Gorky Gonzalez

On 13 January 2017, Mexico lost a ceramic legend.

15965224_10155094042008738_3332752567317040115_nBorn in 1939 in Morelia, Gonzalez was the son of sculptor Rodolfo Gonzalez. His interest in art appeared early, and he learned his father’s work, including sculpting clay, metal casting and lost wax techniques. However, Gorky’s lifelong passion would be the rescue and promotion of the traditional majolica glazed pottery of neighboring Guanajuato.

In the early 1960s, he moved to San Miguel Allende to set up a metal casting workshop. Later, he added a ceramics workshop to reproduce the designs of Canadian artist Gene Byron in terracotta. At this time, he also met Japanese ceramicist Hisato Murayama, who was in the city to study Spanish and Mexican culture.

The men shared what they knew, and this inspired Gonzalez to pursue and receive a two-year scholarship to study ceramics in Japan, first studying with Tsuji Seimai then with nationally-known master Kei Fijiwara among others. The trip not only resulted in learning some very ancient techniques and designs, but also marriage to his wife Toshiko Ono. This marriage produced two sons, with the younger, Gorky Gonzalez Ono taking over day-to-day operations of the workshop some years ago.


Returning to Mexico, Gonzalez opened an antique shop, where he came into contact with colonial-era majolica. Intrigued, he began to investigate the ware, eventually dedicating himself to saving Guanajuato majolica full-time. He established a workshop dedicated to the purpose next to his house. This workshop has maintained traditional materials and techniques, mostly with traditional designs, but with some experimentation with more modern ones. Color schemes also remain traditional and with glazes made from traditional minerals.

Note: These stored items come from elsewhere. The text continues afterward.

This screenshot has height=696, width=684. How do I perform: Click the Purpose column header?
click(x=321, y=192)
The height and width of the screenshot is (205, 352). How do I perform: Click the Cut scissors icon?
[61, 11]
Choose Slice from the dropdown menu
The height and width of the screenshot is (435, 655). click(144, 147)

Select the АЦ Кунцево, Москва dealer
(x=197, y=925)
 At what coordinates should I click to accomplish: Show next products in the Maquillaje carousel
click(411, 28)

The workshop has a client base that extends throughout Mexico and various parts of Mexico. During his lifetime, Gonzalez’s work was exhibited extensively in Mexico and the United States from the 1960s into the 2000s. He also had several exhibitions in Japan. Gonzalez won numerous awards for his work over his lifetime including the 1992 Mexican National Prize in the Sciences and Arts (Popular Arts and Traditions category) specifically for his work in reviving the pottery.